The evolution of dust particles in circumstellar disk-like structures around protostars and young stellar objects is discussed. We especially consider the coagulation of grains due to collisional aggregation and the influence of this process on the optical properties of the particles. These dust opacities are important for both the derivation of the circumstellar dust mass from submillimetre continuum observations and the dynamical behaviour of the disks.

We present first results of a numerical study of the coagulation of dust grains in a turbulent protoplanetary accretion disk described by a time-dependent one-dimensional (radial) “alpha” model. The influence of grain opacity changes due to dust coagulation on the dynamical evolution of a protostellar disk is investigated. In addition, we consider the grain motion in two-dimensional disks.
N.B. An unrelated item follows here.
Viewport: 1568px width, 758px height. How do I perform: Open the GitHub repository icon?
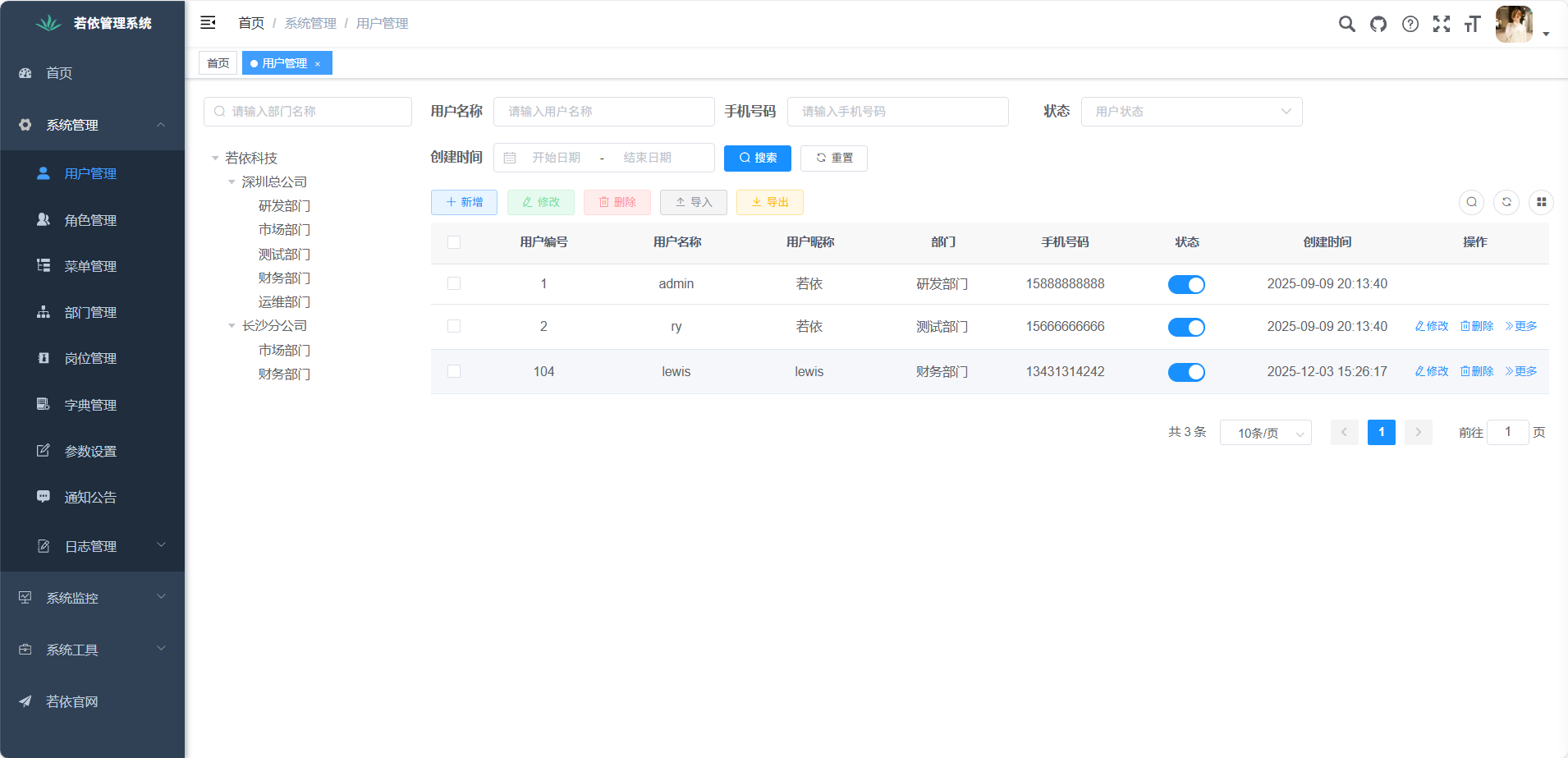(1378, 24)
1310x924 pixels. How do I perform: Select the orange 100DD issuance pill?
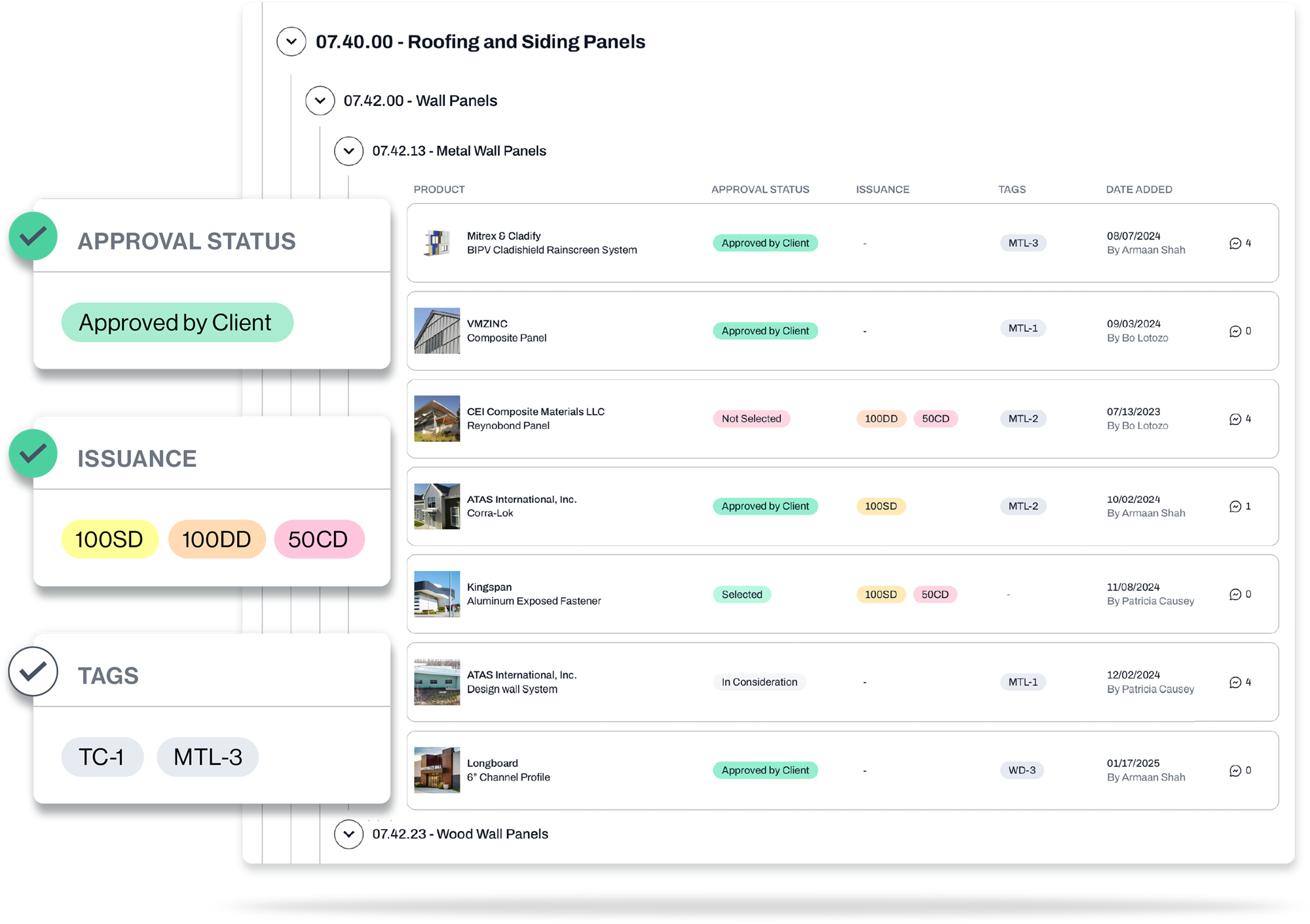point(216,539)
A nonequilibrium calculation for the chemistry in a classical protoplanetary accretion disk is presented. Slow radial particle transport moves grains from the cold outer regions of a protoplanetary accretion disk into its warm central part where grains are destroyed. We consider the destruction processes for the silicate and carbon dust component and follow the chemical composition of the gas as a function of the radial distance from the protostar. The main result of this calculation is the presence of huge amounts of methane at a distance of ~ 1 AU from the protostar as product of the carbon dust destruction. It is very likely that more complex organics also are present' in this region.